##### The records #####

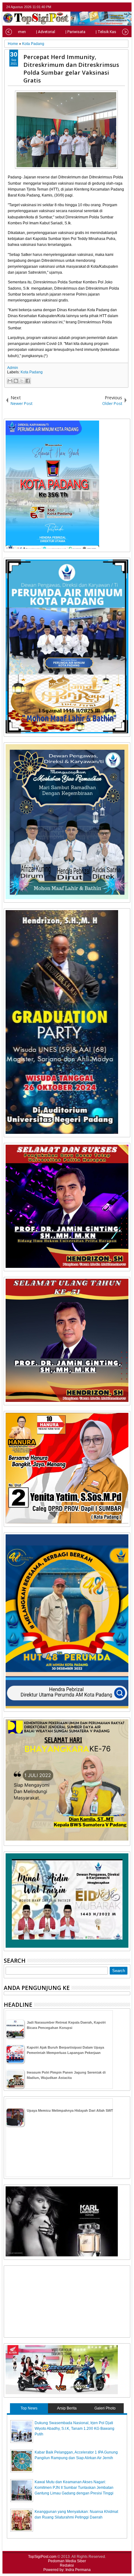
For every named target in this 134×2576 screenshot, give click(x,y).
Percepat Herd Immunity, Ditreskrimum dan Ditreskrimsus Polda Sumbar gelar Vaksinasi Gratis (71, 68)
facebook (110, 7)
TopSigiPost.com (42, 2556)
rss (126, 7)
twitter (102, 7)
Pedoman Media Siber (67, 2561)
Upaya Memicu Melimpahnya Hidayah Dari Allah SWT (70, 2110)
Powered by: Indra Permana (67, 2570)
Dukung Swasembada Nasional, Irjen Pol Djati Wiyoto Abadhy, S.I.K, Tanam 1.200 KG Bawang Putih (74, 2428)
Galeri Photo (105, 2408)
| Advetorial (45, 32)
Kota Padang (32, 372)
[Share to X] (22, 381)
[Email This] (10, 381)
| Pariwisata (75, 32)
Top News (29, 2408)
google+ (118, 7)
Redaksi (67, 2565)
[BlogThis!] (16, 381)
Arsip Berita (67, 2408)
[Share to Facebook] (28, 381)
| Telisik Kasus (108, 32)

#####

### About this task
The whole listing must come back verbatim, with no pictures included.

### Reply
For every named target in this 134×2576 screenshot, give click(x,y).
Percepat Herd Immunity, Ditreskrimum dan Ditreskrimsus Polda Sumbar gelar Vaksinasi Gratis (71, 68)
facebook (110, 7)
TopSigiPost.com (42, 2556)
rss (126, 7)
twitter (102, 7)
Pedoman Media Siber (67, 2561)
Upaya Memicu Melimpahnya Hidayah Dari Allah SWT (70, 2110)
Powered by: Indra Permana (67, 2570)
Dukung Swasembada Nasional, Irjen Pol Djati Wiyoto Abadhy, S.I.K, Tanam 1.200 KG Bawang Putih (74, 2428)
Galeri Photo (105, 2408)
| Advetorial (45, 32)
Kota Padang (32, 372)
[Share to X] (22, 381)
[Email This] (10, 381)
| Pariwisata (75, 32)
Top News (29, 2408)
google+ (118, 7)
Redaksi (67, 2565)
[BlogThis!] (16, 381)
Arsip Berita (67, 2408)
[Share to Facebook] (28, 381)
| Telisik Kasus (108, 32)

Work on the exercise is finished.